Of significance to the Panel is that the claimant saw his GP twice in the first month after the accident and that there was no further attendance upon a health practitioner for six months until September when the claimant saw a chiropractor for neck pain. The claimant attended Dr Home in November 2015 by which stage the claimant was still complaining of neck pain, had developed back pain but had a full range of movement in the shoulders. The radiology does not support significant accident-related injuries.
The claimant’s alleged deterioration and development of a constellation of symptoms thereafter is not, in the clinical judgment of the medical members of the Panel a typical response to soft tissue injuries.

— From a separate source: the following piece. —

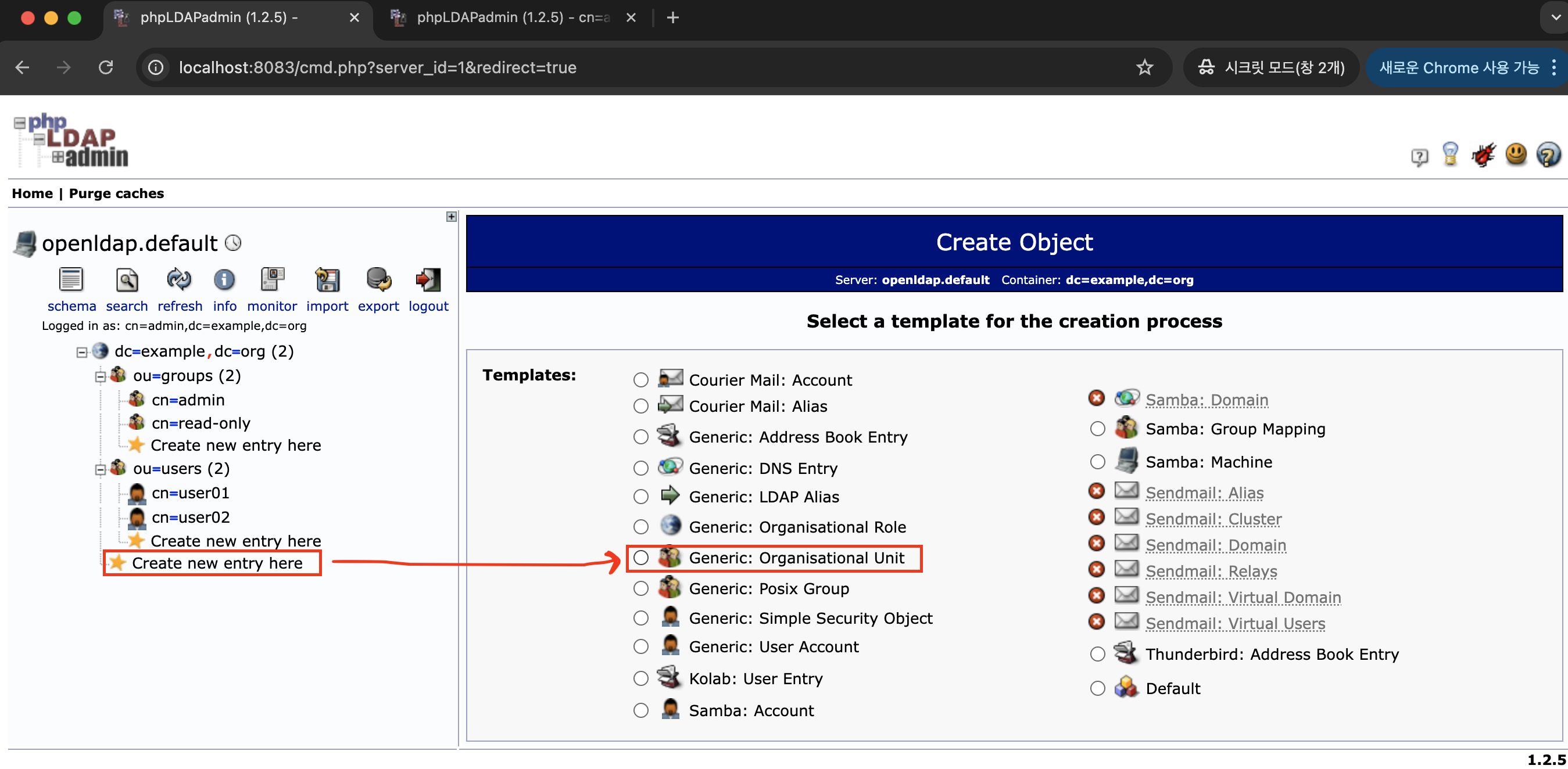The height and width of the screenshot is (769, 1568).
Task: Open the cn=user01 entry in tree
Action: click(x=190, y=493)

The Panel’s decisions in respect of the treatment disputes referred to it are as follows:
(a) domestic assistance – whether any of the claimant’s care needs were related to the car accident and whether 6-10 hours a week of past care was reasonable and necessary. The Panel is of the view:
(i)some domestic assistance would have been required for gardening home maintenance, heavier cleaning duties and heavier shopping in the immediate period after the accident and therefore domestic assistance with these tasks is related to the accident, and
(ii)on the basis of Dr Home’s report which suggests the claimant was able to do some things around the home, the GP’s records and the other medical evidence, the Panel is of the view that any care beyond the end of 2015 is not related to the accident.
(b) domestic assistance – whether any care needs into the future are related to the car accident and whether 0-11 hours a week for various periods and for the remainder of the claimant’s life is reasonable and necessary. The Panel is not of the view that the claimant has any ongoing accident-related need for care and assistance beyond the date of this assessment;
(c) GP consultations – whether 0-4 consultations per year from the date of the medical assessment and for the remainder of the claimant’s life are related to the car accident and are reasonable and necessary. The Panel is of the view:
(i)the claimant’s injuries have been thoroughly investigated to date, and
(ii)that any further GP consultations are not needed as a result of the injuries sustained in the accident, and therefore any further GP consultations that do occur are not related to the accident and therefore are not reasonable and necessary.
(d) neurological consultations – whether 0-4 consultations per year from the date of the medical assessment and for the remainder of the claimant’s life are related to the car accident and reasonable and necessary – the Panel notes the claimant has not seen a neurologist since Dr Fuller in 2016 and 2020 and that his nervous system and spinal injuries were assessed by her and Dr Jaegar. Noting the Panel’s findings with regards to the head injury and intracranial hypertension, the Panel is not of the view that the claimant has any need for neurological consultations in the future and therefore any such treatment would not be related to the accident;
(e) physiotherapy consultations – whether 0-12 consultations per year from the date of the medical assessment and for the remainder of the claimant’s life are related to the car accident and reasonable and necessary. The Panel notes that the claimant has had hydrotherapy and physiotherapy with no success to date. His symptoms have, in his histories failed to respond to treatment and he asserts have continued to deteriorate which is not medically plausible. The medical members of the Panel are of the view the claimant does not need any further physiotherapy treatment as a result of the injuries sustained in the accident and therefore any physiotherapy consultations after the date of this assessment would not be related to the car accident of February 2015.
As the Panel’s decision with respect to WPI is the same as Medical Assessor Cameron’s it follows that his certificate as to the degree of whole person impairment must be affirmed.
The Panel has however come to a slightly different view to Medical Assessor Cameron on the issue of one of the modes of treatment claimed (that is the claim for past domestic care and assistance). It follows that, as a result, Medical Assessor Cameron’s certificate concerning treatment must be set aside.